В эти моменты он меня восхищал. Когда говорил вот с таким интересом, увлечённо, иногда прикрывая глаза, словно залезая в собственные мысли, чтобы выудить нужную. А я смотрел на него и невольно чувствовал, как замирало сердце от осознания – мой брат. Напротив сидит мой брат. Моя кровь и плоть. Тот, кто принадлежит мне ровно настолько, насколько я принадлежу ему. Это очень трудно объяснить тем людям, у кого всегда было что-то своё или кто-то свой. У меня когда-то была Мэри. Но её отняли самым жестоким образом. Отняли, потому что она не была моей в полном смысле этого слова. Я её «назначил» своей. Решил за неё и полюбил всем сердцем, как только возможно любить ребёнка. И за эту наглость меня лишили её. А Крис…Крис был моей частью. И я смотрел на него и понимал – моей самой лучшей частью. Той самой, великолепной, модернизированной версией меня.

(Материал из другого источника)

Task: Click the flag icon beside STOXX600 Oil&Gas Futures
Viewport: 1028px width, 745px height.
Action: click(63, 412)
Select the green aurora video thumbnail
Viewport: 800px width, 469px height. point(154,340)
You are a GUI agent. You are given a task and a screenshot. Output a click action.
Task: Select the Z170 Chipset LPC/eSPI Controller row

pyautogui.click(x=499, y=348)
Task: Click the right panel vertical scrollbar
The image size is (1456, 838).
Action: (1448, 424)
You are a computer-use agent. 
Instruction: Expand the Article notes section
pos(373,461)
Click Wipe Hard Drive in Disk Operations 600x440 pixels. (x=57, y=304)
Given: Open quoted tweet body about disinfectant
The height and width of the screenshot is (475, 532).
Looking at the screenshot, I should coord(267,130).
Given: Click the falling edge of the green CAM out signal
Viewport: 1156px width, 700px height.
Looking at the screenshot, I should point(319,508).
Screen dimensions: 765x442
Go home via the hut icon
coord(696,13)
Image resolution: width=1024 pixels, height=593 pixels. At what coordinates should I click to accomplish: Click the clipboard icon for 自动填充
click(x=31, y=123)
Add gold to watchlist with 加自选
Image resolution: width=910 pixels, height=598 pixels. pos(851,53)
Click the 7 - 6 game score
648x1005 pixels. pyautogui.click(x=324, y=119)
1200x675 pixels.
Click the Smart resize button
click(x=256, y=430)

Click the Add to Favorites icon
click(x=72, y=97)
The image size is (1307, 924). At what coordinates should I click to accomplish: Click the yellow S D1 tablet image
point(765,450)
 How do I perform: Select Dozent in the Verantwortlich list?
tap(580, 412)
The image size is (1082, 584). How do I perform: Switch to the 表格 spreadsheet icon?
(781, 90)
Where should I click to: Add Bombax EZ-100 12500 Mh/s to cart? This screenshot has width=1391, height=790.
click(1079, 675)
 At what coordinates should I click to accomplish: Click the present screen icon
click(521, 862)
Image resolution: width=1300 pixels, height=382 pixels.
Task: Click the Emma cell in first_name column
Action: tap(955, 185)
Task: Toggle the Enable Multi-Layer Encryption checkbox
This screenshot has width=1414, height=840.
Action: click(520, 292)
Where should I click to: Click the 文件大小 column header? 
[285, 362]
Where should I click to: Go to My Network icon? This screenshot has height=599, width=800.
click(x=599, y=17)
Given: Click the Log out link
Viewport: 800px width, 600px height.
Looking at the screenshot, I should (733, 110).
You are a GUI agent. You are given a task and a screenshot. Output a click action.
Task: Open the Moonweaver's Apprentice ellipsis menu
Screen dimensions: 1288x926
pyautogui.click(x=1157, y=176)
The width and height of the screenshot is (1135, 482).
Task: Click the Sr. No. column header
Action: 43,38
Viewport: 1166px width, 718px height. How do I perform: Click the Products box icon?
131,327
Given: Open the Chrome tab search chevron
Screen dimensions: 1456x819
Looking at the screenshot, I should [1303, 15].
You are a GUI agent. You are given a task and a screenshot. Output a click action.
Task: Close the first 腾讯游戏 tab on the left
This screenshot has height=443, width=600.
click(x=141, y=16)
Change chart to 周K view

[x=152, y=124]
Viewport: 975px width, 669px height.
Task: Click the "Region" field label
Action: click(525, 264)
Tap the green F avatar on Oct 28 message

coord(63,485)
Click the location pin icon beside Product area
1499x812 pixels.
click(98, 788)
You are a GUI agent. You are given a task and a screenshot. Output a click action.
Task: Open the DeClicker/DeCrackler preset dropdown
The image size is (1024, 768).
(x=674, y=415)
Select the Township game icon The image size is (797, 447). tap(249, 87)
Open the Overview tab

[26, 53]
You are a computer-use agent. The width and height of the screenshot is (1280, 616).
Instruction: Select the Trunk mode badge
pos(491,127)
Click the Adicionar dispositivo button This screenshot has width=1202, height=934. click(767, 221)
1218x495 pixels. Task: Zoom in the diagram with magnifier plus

Как возможность смотреть на него и видеть себя таким, каким должен был быть я сам. Словно мы были одним человеком, но кто-то захотел посмеяться и разделил нас на двух людей, собрав в одном всё самое лучшее и отдав другому всё, что останется. И, возможно, меня это должно было раздражать. Возможно, это должно было стать причиной для множества обид и самой настоящей ненависти…но я не мог ненавидеть его.